A month or so ago, I made this side dish for my very first dinner party here in Korea. Deciding to go take the plunge and prepare an all-Korean menu for the group of local Busanites that I'd invited, I was a bit nervous wondering if my cooking would make the cut with real Koreans. ^^
I got positive feedback on my dishes, which I'm sure my new friends would have given me whether or not they were real successes. However, this particular side dish, yeongeun jorim, received multiple rave reviews and was snapped up by my guests so quickly that I knew I had hit the mark with this one.
Though I usually don't have sweet dishes as part of the main meal, this side dish (반찬 / banchan) of chewy lotus coated with a sweet, sticky soy sauce glaze is actually a pretty fun contrast for flavor and texture when served as part of an array of Korean side dishes.
I love how the saltiness of the soy sauce keeps the syrup from being cloying, and I've been enjoying this yeongeun jorim as a little snack when I am just craving something sweet!
Yeongeun jorim (연근 조림) literally means "lotus root simmer." The word for lotus root, yeongeun/연근, comes from the Chinese 蓮根 (lián gēn), while jorim/조림 is a pure Korean word referring to something that has been simmered or stewed in soy sauce. Here I use a dark syrup made from rice malt, which yields a great depth of flavor, but you could substitute it with corn syrup in a pinch.
Yeongeun Jorim (연근 조림)
350g package of sliced (0.5mm thin), pre-boiled lotus root
3 1-inch square pieces dried kelp (다시마/dashima)
1 dried shitake mushroom
4 cups water
1/4 C soy sauce
3/4 cup rice malt syrup (known as 쌀올리고당/ssal oligotang or 조청/jo cheong)

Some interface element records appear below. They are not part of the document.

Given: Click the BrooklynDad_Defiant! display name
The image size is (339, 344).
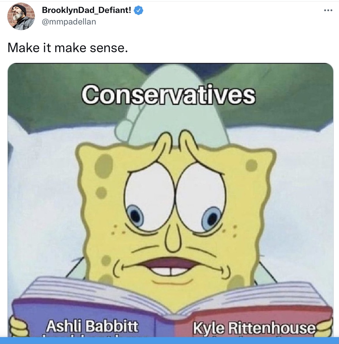Looking at the screenshot, I should tap(86, 10).
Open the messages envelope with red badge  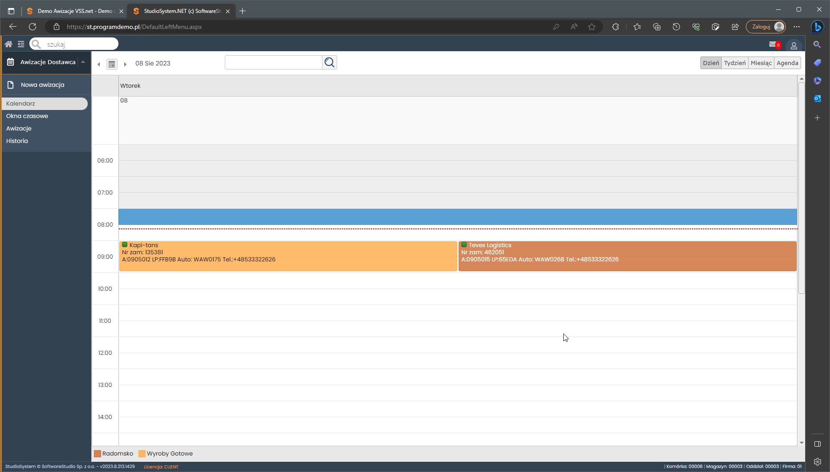[x=773, y=45]
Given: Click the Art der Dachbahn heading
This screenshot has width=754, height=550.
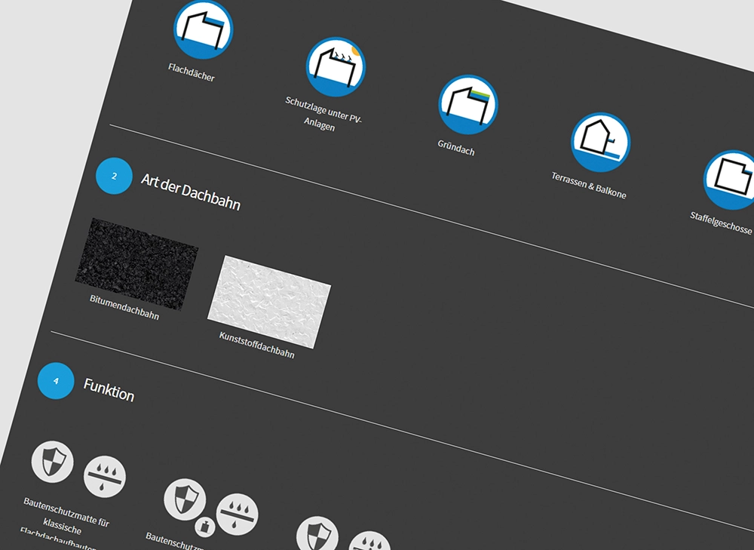Looking at the screenshot, I should [191, 192].
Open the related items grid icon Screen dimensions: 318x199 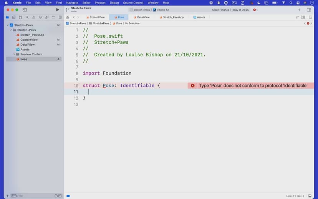[x=68, y=17]
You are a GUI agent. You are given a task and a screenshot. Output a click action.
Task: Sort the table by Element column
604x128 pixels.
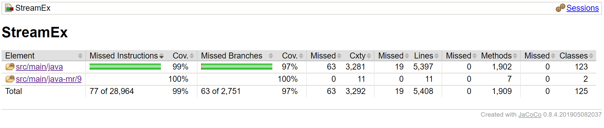(x=20, y=56)
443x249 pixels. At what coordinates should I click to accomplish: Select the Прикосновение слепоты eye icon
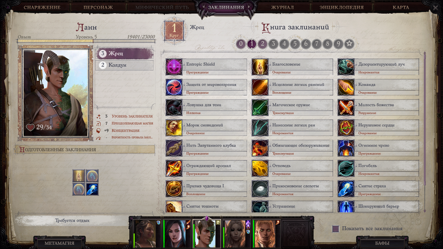[x=260, y=189]
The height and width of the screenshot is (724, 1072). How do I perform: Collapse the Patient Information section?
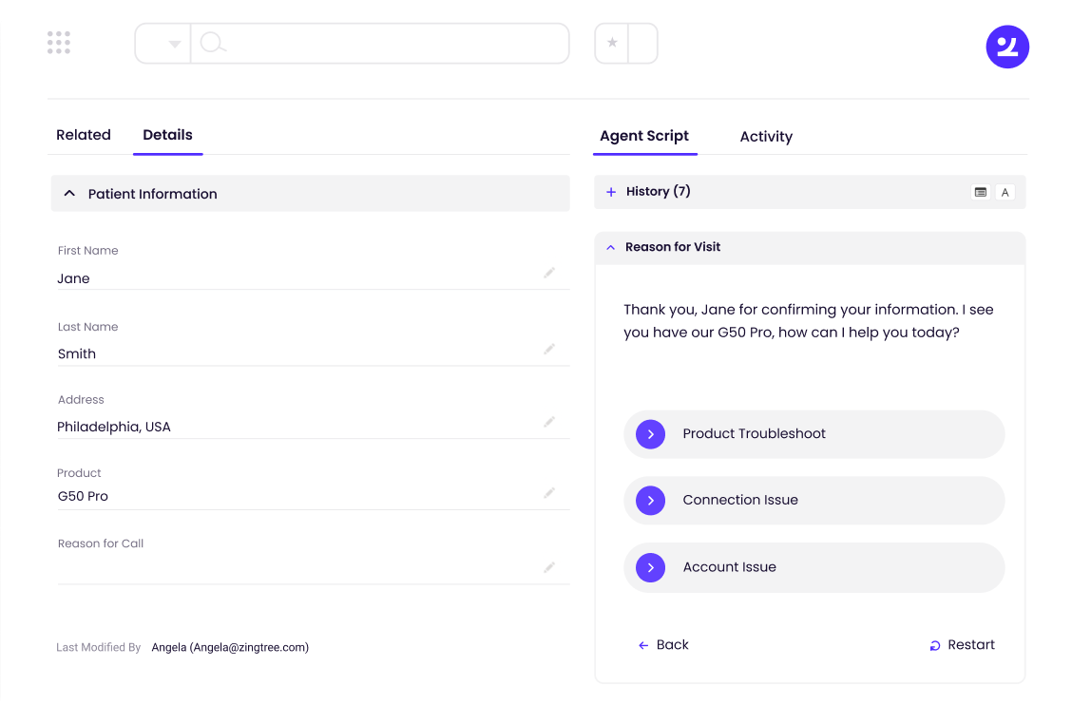[x=69, y=192]
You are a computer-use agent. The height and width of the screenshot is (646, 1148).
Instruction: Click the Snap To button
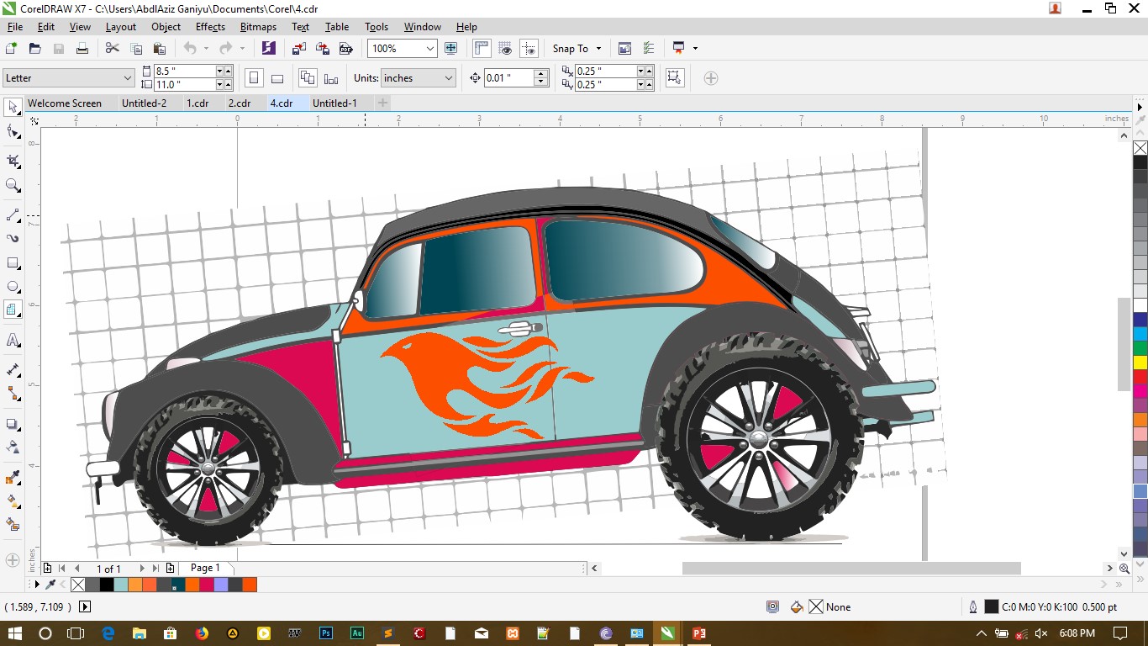coord(571,49)
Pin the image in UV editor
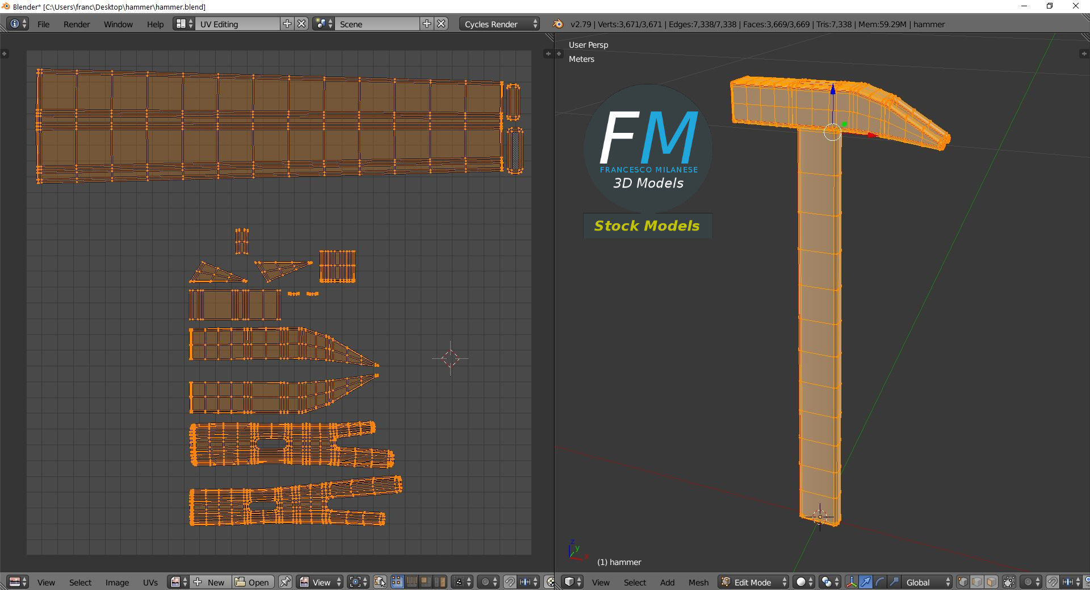The height and width of the screenshot is (590, 1090). 285,582
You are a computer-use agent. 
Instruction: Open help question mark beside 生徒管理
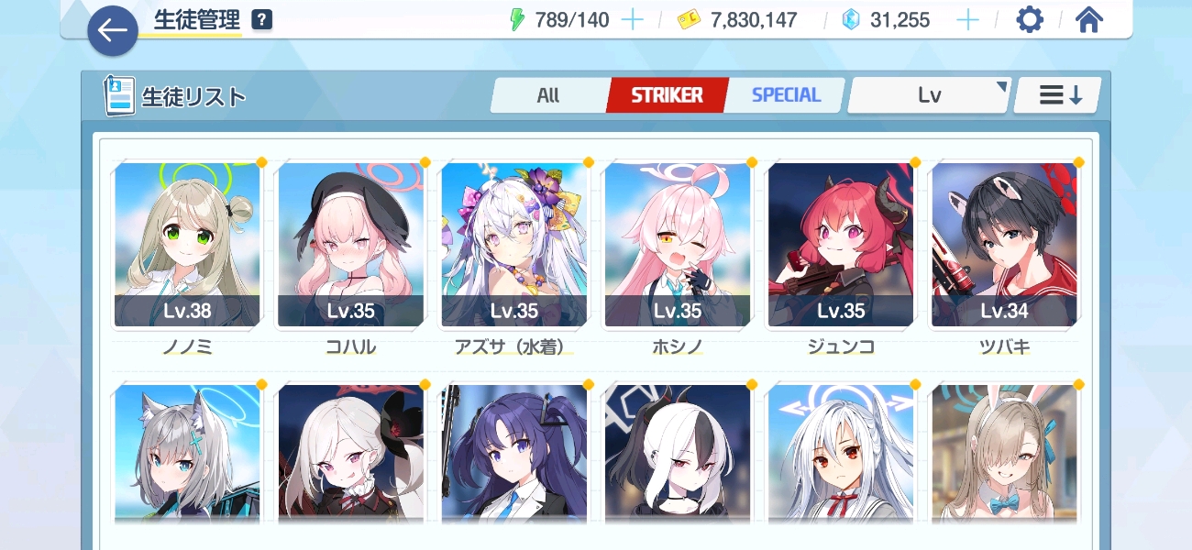coord(262,19)
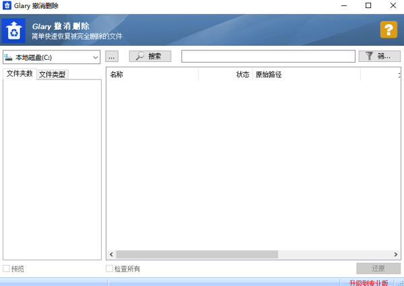
Task: Click the horizontal scrollbar thumb in the results list
Action: 197,255
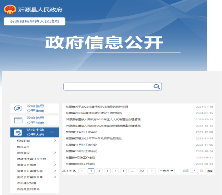222x195 pixels.
Task: Go to previous page with left arrow
Action: pyautogui.click(x=82, y=171)
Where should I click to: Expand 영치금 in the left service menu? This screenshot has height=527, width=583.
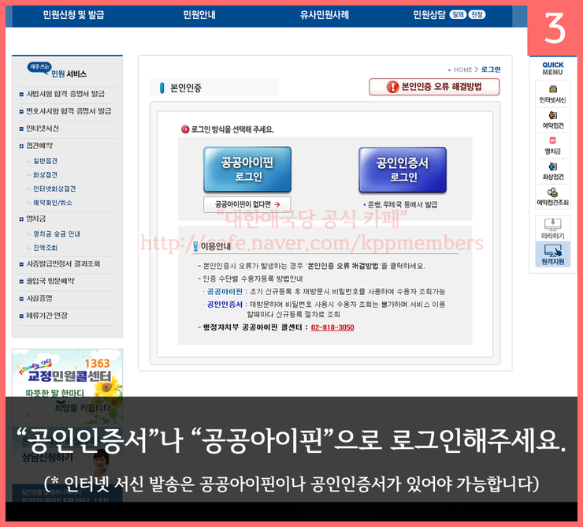coord(36,218)
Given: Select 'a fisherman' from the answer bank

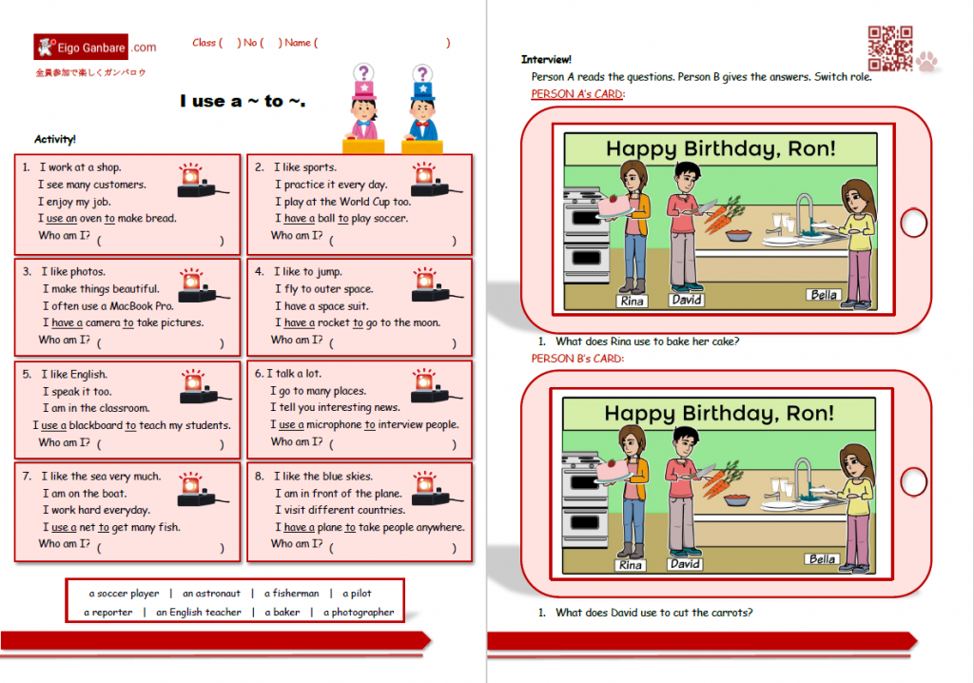Looking at the screenshot, I should tap(291, 593).
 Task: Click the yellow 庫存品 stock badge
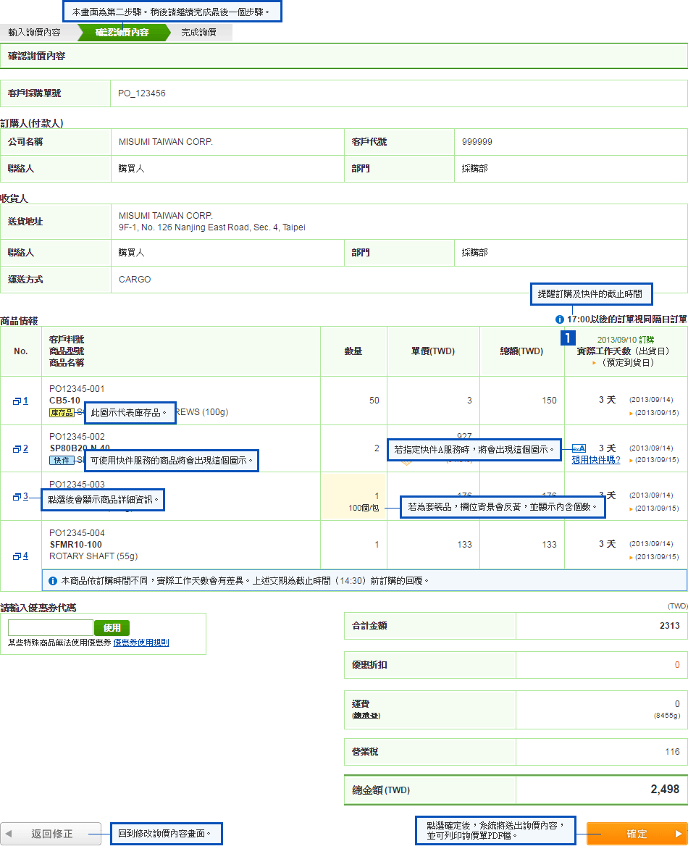(x=62, y=412)
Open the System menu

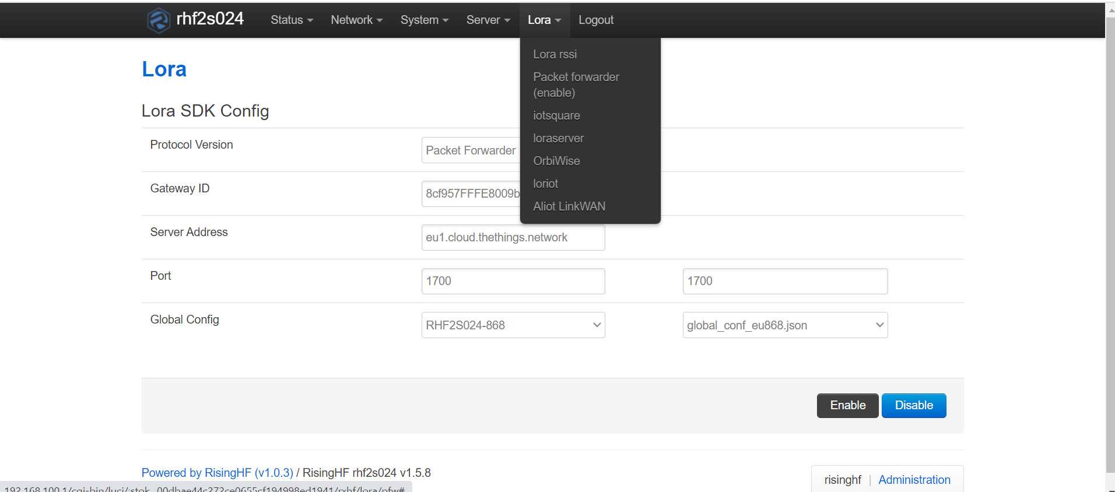424,20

Sesame oil and toasted sesame seeds for garnish, optional
Place all ingredients in a pot and bring to a boil, then reduce heat to a simmer and simmer for 2 hours, uncovered, until lotus slices are soft and chewy, stirring occasionally to make sure lotus slices stay submerged and cook evenly. (If water evaporates too quickly and you haven't yet achieved the desired degree of chewiness, add more water as needed.)
During cooking, the water will evaporate, and by the end of cooking, remove the kelp and mushroom and continue reducing the sauce until it becomes a syrupy consistency. The lotus root is pretty forgiving, so it should be fine if you want to speed things up at the end and just boil the syrup down to finish it off.
Remove from heat and gently stir in the sesame oil and garnish with sesame seeds. Cool to room temperature; store refrigerated.